My previous mail mentioned a bunch of design ideas that were mainly
lifted from Jeff Dean's BigTable talk. BigTable seems like a useful
way to do large-scale row storage, and their decisions largely seem
like the right ones.
However, BigTable still leaves some things on the table. Items to
improve include a query language and multi-row locking, among
Dean said explicitly in his talk that they wanted to avoid multirow
locking because it's complicated, error-prone, and maybe not necessary.
He's right on at least the first two, and maybe the third.
Multiple row locks are useful when you're making a change to
several rows that should be atomic; you want all the changes
or none of the changes. It's also used in traditional databases
if you want to perform an expensive read operation (like a
multiway join) and you want to make sure the results don't
get modified while you're reading.
Distributed lock acquisition is very hard to do. It's bug-prone
and often has very weird performance ramifications. It's
difficult to get working, difficult to tune, difficult to everything.
Here are a few ideas on what to do:
1) Suck it up and have the client acquire locks on multiple
HRegionServers simultaneously. All clients would have to
agree to acquire locks according to some global ordering to
avoid deadlock. HRegions would not be allowed to migrate
to a new server if locked.
If this is a rare circumstance, a better approach would be
to have a dedicated "lock acquirer" through which clients
make requests. It doesn't help the theoretical problem here,
but it would make debugging an awful lot easier.
2) In the case of long-lasting read operations, we can
use versioning to guarantee consistency. If each row is
annotated with an edit timestamp, and we know that there
is sufficient version history available, the long-lasting job
can run over a specific version only.
Edits can continue to be made to the database while the
read-only job is ongoing. The operation is performed over
the database as of the time the task was submitted.

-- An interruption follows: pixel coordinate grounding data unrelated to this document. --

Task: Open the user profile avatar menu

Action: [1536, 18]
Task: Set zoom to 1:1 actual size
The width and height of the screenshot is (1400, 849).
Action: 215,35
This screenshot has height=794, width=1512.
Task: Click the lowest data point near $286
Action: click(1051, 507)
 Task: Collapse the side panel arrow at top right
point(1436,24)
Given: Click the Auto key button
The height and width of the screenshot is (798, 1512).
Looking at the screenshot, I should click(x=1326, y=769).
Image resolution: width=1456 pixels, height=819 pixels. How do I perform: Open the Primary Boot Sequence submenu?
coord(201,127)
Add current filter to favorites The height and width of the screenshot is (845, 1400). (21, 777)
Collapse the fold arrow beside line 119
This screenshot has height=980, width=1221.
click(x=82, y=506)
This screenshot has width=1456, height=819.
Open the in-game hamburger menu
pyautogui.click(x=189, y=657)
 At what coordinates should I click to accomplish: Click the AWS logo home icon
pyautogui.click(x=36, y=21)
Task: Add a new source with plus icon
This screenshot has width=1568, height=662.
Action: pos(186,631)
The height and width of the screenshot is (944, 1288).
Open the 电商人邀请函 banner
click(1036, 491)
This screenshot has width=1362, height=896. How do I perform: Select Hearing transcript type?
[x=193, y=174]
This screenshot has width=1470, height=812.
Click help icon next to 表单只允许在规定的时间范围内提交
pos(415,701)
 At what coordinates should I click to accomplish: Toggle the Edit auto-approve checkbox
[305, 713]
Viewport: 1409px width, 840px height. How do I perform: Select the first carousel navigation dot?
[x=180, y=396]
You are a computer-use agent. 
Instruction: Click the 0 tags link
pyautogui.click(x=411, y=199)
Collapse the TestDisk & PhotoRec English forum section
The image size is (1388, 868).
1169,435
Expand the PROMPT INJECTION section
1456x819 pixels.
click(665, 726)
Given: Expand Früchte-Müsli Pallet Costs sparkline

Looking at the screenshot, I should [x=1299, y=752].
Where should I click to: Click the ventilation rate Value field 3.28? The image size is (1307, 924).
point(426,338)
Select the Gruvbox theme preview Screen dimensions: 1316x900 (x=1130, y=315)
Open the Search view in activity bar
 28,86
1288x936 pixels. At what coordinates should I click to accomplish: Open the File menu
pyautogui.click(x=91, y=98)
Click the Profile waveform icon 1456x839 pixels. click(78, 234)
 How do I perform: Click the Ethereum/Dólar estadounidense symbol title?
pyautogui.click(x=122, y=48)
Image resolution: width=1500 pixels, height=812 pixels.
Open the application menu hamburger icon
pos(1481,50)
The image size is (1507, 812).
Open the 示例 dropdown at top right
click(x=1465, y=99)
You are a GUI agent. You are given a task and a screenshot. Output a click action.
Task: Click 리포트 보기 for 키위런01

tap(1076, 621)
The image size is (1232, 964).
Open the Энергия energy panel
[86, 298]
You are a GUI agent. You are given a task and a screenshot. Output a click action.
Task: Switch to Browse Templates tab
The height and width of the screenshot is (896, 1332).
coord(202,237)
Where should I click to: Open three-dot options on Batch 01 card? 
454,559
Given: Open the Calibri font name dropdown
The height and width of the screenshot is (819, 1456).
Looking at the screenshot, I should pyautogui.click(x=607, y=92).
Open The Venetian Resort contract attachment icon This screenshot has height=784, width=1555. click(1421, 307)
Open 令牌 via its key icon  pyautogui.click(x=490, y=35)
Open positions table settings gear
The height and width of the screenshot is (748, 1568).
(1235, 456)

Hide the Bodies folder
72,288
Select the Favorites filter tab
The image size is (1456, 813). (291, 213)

3) In the case of multiple row updates, we may be able to
use different edit semantics to avoid locking. For example,
consider that we want to add a single column/value pair to
multiple rows. We want this to happen atomically, so that
both rows get the value or neither of them do so.
If it's just an add, then we don't need to lock the rows at
all; the add will always succeed, even if other writes
intervene. Traditionally there's been no difference between
among data "updates", so they all require locking. If we
can get a client to adjust the update semantics slightly,
then the locking can be much more relaxed.
I'd say that "add" or "append" semantics are likely to be
at least as common as "edit" semantics.
Can you think of the family of edit semantics you'd like
to see offered here?
Also, how useful do you think a general-purpose query language
would be for HBase? It would be fairly straightforward to implement,
for example, a poor man's version of SQL that has different locking
and update behavior (and which chucks out the more exotic elements).
This might be compiled into a piece of code that is executed
immediately, or it might be transformed into a long-lasting mapreduce
I have a few ideas for such a language, but I'm worried it's getting
a little far afield from what we're interested in for Hadoop.